> It is also important to note that, until recently, the GenAI industry’s focus has largely been on training workloads. In training workloads, CUDA is very important, but when it comes to inference, even reasoning inference, CUDA is not that important, so the chances of expanding the TPU footprint in inference are much higher than those in training (although TPUs do really well in training as well – Gemini 3 the prime example).
Does anyone have a sense of why CUDA is more important for training than inference?
NVIDIA chips are more versatile. During training, you might need to schedule things to the SFU(Special Function unit that does sin, cos, 1/sqrt(x), etc), you might need to run epilogues, save intermediary computations, save gradients, etc. When you train, you might need to collect data from various GPUs, so you need to support interconnects, remote SMEM writing, etc.

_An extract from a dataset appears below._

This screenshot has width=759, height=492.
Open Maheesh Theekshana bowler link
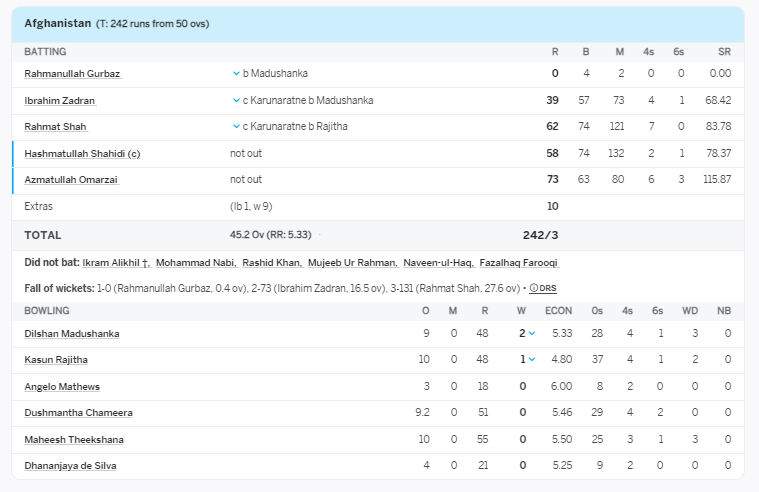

Once you have trained, you have frozen weights/feed-forward networks that consist out of frozen weights that you can just program in and run data over. These weights can be duplicated across any amount of devices and just sit there and run inference with new data.

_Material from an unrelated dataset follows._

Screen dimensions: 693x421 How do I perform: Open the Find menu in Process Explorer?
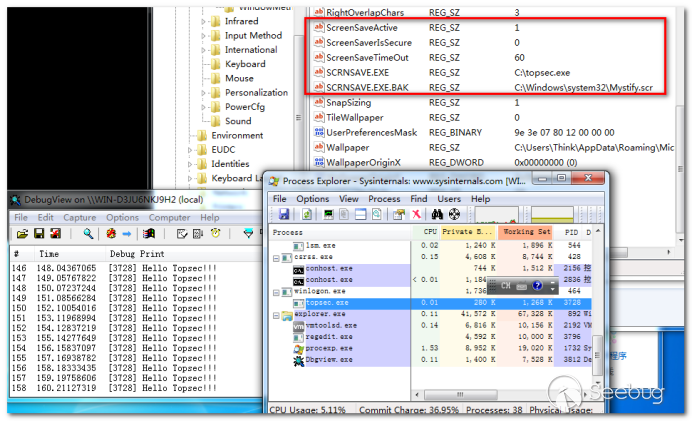418,199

If this turns out to be the future use-case for NNs(it is today), then Google are better set.
Won't the need to train increase as the need for specialized, smaller models increases and we need to train their many variations? Also what about models that continuously learn/(re)train? Seems to me the need for training will only go up in the future.
This is a very important point - the market for training chips might be a bubble, but the market for inference is much, much larger. At some point we might have good enough models and the need for new frontier models will cool down. The big power-hungry datacenters we are seeing are mostly geared towards training, while inference-only systems are much simpler and power efficient.
A real shame, BTW, all that silicon doesn't do FP32 (very well). After training ceases to be that needed, we could use all that number crunching for climate models and weather prediction.
it's already the case that people are eeking out most further gains through layering "reasoning" on top of what existing models can do - in other words, using massive amounts of inference to substitute for increases model performance. Whereever things plateau I expect this will still be the case - so inference ultimately will always be the end game market.
It's just more common as a legacy artifact from when nvidia was basically the only option available. Many shops are designing models and functions, and then training and iterating on nvidia hardware, but once you have a trained model it's largely fungible. See how Anthropic moved their models from nvidia hardware to Inferentia to XLA on Google TPUs.
Further it's worth noting that the Ironwood, Google's v7 TPU, supports only up to BF16 (a 16-bit floating point that has the range of FP32 minus the precision. Many training processes rely upon larger types, quantizing later, so this breaks a lot of assumptions. Yet Google surprised and actually training Gemini 3 with just that type, so I think a lot of people are reconsidering assumptions.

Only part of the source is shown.